Not only trapped but infected. Because the system has fed us well. And clothed us, and provided most of us with a living. And so, just as surely as an executive with a conscience, we have kept silent about what we know to be wrong. In the language of boardrooms, we are risk-averse. We are silent, but we know. We know that the lies of tobacco companies were not an isolated incident. The lies of Honda about its deadly airbags and GM about its deadly ignition switches and pharmaceutical companies who market their products “off label”–these are not aberrations. This is business as usual. We know it, and we have allowed it.
But something about the water crisis in Flint coinciding with the GM ignition switch scandal has us angry in a way we have not been angry in a long time. One righteously angry man is Clarence Ditlow. The head of the Center for Auto Safety, Ditlow insists that those at GM, Volkswagen and Takata (the manufacturer of Honda’s airbags) responsible for those companies’ crimes should do jail time.
This is a radical call, but Ditlow sees these as radical times. “This is one of the most egregious corporate crimes I have ever seen,” he says of Volkswagen’s criminal activity in deceiving the Environmental Protection Agency regarding diesel emissions. “Clear knowledge. Clear intent. And they got caught.”
Ditlow points out the extremely harmful effects of the particulates emitted by the VW diesel engines in question, which put out 40 times more pollution than is permissible by law. “The government in the U.S., the governments throughout Europe and the rest of the world should hit Volkswagen over the head and send the responsible executives to jail” Ditlow says.
In the case of the GM ignition switches, which would inadvertently turn the engine off while driving, also turning off the power steering, Ditlow is just as adamant. “So, there have been, admitted by GM, at least 174 deaths to date due to this defect,” he says. “The Center for Auto Safety believes that the true death count is at least twice that, well over 300 deaths.” GM simply took out the “corporate checkbook,” Ditlow says, and avoided justice. “On Wall Street it was the banks were too big to fail. At GM, the corporation and the executives were too big to jail. It’s a corporate crime that went unpunished.”

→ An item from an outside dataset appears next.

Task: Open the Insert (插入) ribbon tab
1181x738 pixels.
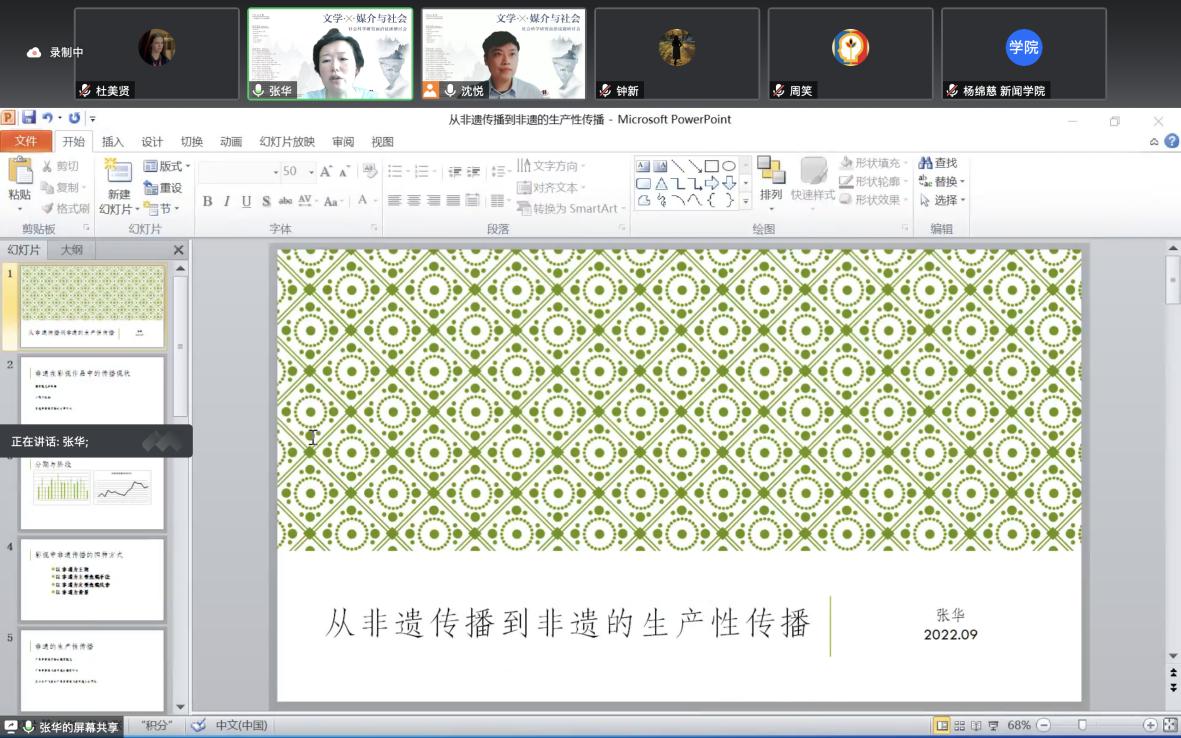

In the Takata case, the airbag company in 2001 replaced the standard propellant, sodium azide, with a dangerous explosive, ammonium nitrate. “It’s what Timothy McVeigh used to bring down the government office building in Oklahoma City,” Ditlow notes. He claims the company knew its airbags were exploding, sending shrapnel into drivers killing and injuring them, but that it covered up its knowledge during government investigations. Ditlow calls for criminal prosecution of Takata’s executives responsible for the coverup.
Typically in cases of corporate crime that are pursued by the government, the result is a fine that looks immense to ordinary people but that represents only a tiny percentage of the company’s annual revenue. What is needed is more people like Clarence Ditlow, who see the insanity of our society and justice system where corporations are concerned. It is the burning for justice, for an equitable justice that applies to rich and poor, that we will need to pull down this oligarchic class that oversees our unsustainable society of human inequality and environmental destruction.
It is insanity our descendants will see in looking back. It is up to us, collectively, to see to it that the illness of our corporation-strangled society does not prove fatal. Our children and grandchildren must not be our generation’s externalities.